Moreover, we thought that defining the different types of MG based on the description of the lumen, epithelium, and the space between acini was more useful given that it corresponded more closely to the MGD vicious circle. Our classification was demonstrated to be mildly correlated with all the clinical tests: tear osmolarity, Oxford score, TBUT, Schirmer test. It means that all MGD types would lead to ocular surface disease and clinical tests abnormalities. Moreover, clinical tests were not statistically different between the three types of MGD. Only the OSDI was significantly higher in type 2. That could indicate that the only way to differentiate MGD patients and understand their painful symptomatology is a microscopic investigation with IVCM to address inflammation. In type 2, the inflammatory stage of the disease, bacterial proliferation, esterase and lipase activation, and release of inflammatory mediators probably mean more severe symptoms.

Interestingly, when MG changes are mild, i.e., type 1 of our classification, patients are less symptomatic. In these cases, IVCM is the only tool able to detect the first histological changes so that early treatment can eventually be started. In fact, in type 1 patients, there is often a very mild gland loss evidenced by meibography. In type 1, the ocular surface system still seems able to compensate MG changes.

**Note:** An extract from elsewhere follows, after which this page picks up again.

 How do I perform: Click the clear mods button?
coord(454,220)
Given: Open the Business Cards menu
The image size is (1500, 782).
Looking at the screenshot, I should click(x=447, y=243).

On the contrary, in a few cases, when all the tests are normal except the OSDI, MG IVCM is able to detect the MGD.

Moreover, our classification was also correlated with the infrared meibography score, which exclusively explores gland loss [27]. Meibography does not examine the gland itself but the presence of meibum [27]. We noticed that using IVCM, the images showed obstruction, inflammation or mild fibrosis while meibography produced a similar image regardless of MG type. In fact, meibography only detects MG presence or loss and is interesting for advanced or severe MG fibrosis.

Adequate classification of patients in different types is useful not only for a pathophysiological approach and to understand patients’ symptoms, but also to choose an appropriate therapy, especially a MG-targeted treatment.

The international workshop on MGD proposed four stages of disease evaluating symptoms, corneal staining and meibum expressibility [28]. Based on these stages, patient education, lid margin hygiene, tetracycline, and steroids are proposed. According to our description, the therapy could be more targeted to patients with early MG changes, especially when inflammation can be detected. Patients in type 1 would benefit from lid hygiene, LipiFlow® or intense pulsed-light treatment to overcome meibum stasis and gland obstruction. Patients in type 2 should be treated with tetracycline and steroids. For patients in type 3, these procedures are probably not useful and lacrimal substitutes should be preferred.

This study has a number of limitations: first IVCM explores only the terminal part of the inferior tarsus with a 400 × 400-µm field, whereas meibography is able to explore the entire superior and inferior tarsus. We do not know if the images would be the same in the superior tarsus or in the proximal part of the inferior tarsus. We believe that the MG changes begin at the terminal part of the gland and then progress to the proximal part, so the IVCM should detect the first MG alterations.

Second, this is not a prospective study, so we cannot confirm whether MGD evolves from type 1 to type 2 and 3 or if a medical treatment could prevent this progression and eventually restore a normal MG pattern. We noted that during the IVCM image analysis, the MG type was generally homogenous in the different parts of the inferior eyelid, even if a few cases with overlapping types were found.

In conclusion, we have reported a large study on MGD using an IVCM-based meibomian gland description to classify different types of disease. The palpebral IVCM could help the clinician better understand patients’ symptomatology when clinical signs are not correlated with symptoms.

Summary

What was known before

  • The MGD is usually explored by meibography which only detects fibrosis of the meibomian gland.

What this study adds

  • We herein report the classification of the meibomian gland disorder, which includes a comparison with the meiboscore. We described three different pathologies: the obstructed gland, the gland’s inflammation and the gland’s fibrosis.